Exercise objective:
Rewrite every one of the records below with each occurrence of "sidebar" changed to "navigation pane", leaving every other character as it is.

Records:
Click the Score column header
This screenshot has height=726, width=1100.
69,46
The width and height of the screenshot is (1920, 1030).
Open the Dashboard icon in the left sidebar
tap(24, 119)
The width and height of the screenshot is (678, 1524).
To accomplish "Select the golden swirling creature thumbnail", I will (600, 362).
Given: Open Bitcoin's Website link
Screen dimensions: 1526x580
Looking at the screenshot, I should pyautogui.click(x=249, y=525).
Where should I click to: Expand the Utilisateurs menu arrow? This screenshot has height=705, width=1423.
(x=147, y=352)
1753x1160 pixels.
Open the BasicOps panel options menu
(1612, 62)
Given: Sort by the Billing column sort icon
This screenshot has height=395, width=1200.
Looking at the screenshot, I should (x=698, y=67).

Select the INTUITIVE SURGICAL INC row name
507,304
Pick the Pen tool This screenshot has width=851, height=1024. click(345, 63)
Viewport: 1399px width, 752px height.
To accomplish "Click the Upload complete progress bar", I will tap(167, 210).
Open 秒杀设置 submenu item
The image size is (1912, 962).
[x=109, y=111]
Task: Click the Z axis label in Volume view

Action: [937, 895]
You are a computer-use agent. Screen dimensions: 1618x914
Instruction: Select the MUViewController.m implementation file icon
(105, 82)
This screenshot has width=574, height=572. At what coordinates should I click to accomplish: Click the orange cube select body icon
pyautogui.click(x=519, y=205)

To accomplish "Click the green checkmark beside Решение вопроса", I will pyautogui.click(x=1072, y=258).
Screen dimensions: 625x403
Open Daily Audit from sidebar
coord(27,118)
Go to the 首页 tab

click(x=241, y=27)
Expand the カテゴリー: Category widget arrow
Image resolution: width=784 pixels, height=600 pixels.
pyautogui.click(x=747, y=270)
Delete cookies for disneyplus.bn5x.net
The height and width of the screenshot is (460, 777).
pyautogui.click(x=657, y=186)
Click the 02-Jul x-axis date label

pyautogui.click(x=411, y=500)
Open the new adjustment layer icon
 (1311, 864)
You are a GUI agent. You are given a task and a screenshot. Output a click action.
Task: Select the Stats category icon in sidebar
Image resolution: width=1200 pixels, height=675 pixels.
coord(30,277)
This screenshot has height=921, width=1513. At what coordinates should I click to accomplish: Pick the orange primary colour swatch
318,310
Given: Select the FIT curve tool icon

Solution to this problem:
Click the Score column header
This screenshot has height=726, width=1100.
69,46
The width and height of the screenshot is (1920, 1030).
Open the Dashboard icon in the left navigation pane
tap(24, 119)
The width and height of the screenshot is (678, 1524).
To accomplish "Select the golden swirling creature thumbnail", I will (600, 362).
Given: Open Bitcoin's Website link
Screen dimensions: 1526x580
Looking at the screenshot, I should pyautogui.click(x=249, y=525).
Where should I click to: Expand the Utilisateurs menu arrow? This screenshot has height=705, width=1423.
(x=147, y=352)
1753x1160 pixels.
Open the BasicOps panel options menu
(1612, 62)
Given: Sort by the Billing column sort icon
This screenshot has height=395, width=1200.
Looking at the screenshot, I should (x=698, y=67).

Select the INTUITIVE SURGICAL INC row name
507,304
Pick the Pen tool This screenshot has width=851, height=1024. click(345, 63)
Viewport: 1399px width, 752px height.
To accomplish "Click the Upload complete progress bar", I will tap(167, 210).
Open 秒杀设置 submenu item
The image size is (1912, 962).
[x=109, y=111]
Task: Click the Z axis label in Volume view

Action: [937, 895]
You are a computer-use agent. Screen dimensions: 1618x914
Instruction: Select the MUViewController.m implementation file icon
(105, 82)
This screenshot has width=574, height=572. At what coordinates should I click to accomplish: Click the orange cube select body icon
pyautogui.click(x=519, y=205)

To accomplish "Click the green checkmark beside Решение вопроса", I will pyautogui.click(x=1072, y=258).
Screen dimensions: 625x403
Open Daily Audit from navigation pane
coord(27,118)
Go to the 首页 tab

click(x=241, y=27)
Expand the カテゴリー: Category widget arrow
Image resolution: width=784 pixels, height=600 pixels.
pyautogui.click(x=747, y=270)
Delete cookies for disneyplus.bn5x.net
The height and width of the screenshot is (460, 777).
pyautogui.click(x=657, y=186)
Click the 02-Jul x-axis date label

pyautogui.click(x=411, y=500)
Open the new adjustment layer icon
 (1311, 864)
You are a GUI agent. You are given a task and a screenshot. Output a click action.
Task: Select the Stats category icon in navigation pane
Image resolution: width=1200 pixels, height=675 pixels.
coord(30,277)
This screenshot has height=921, width=1513. At what coordinates should I click to accomplish: Pick the orange primary colour swatch
318,310
Given: Select the FIT curve tool icon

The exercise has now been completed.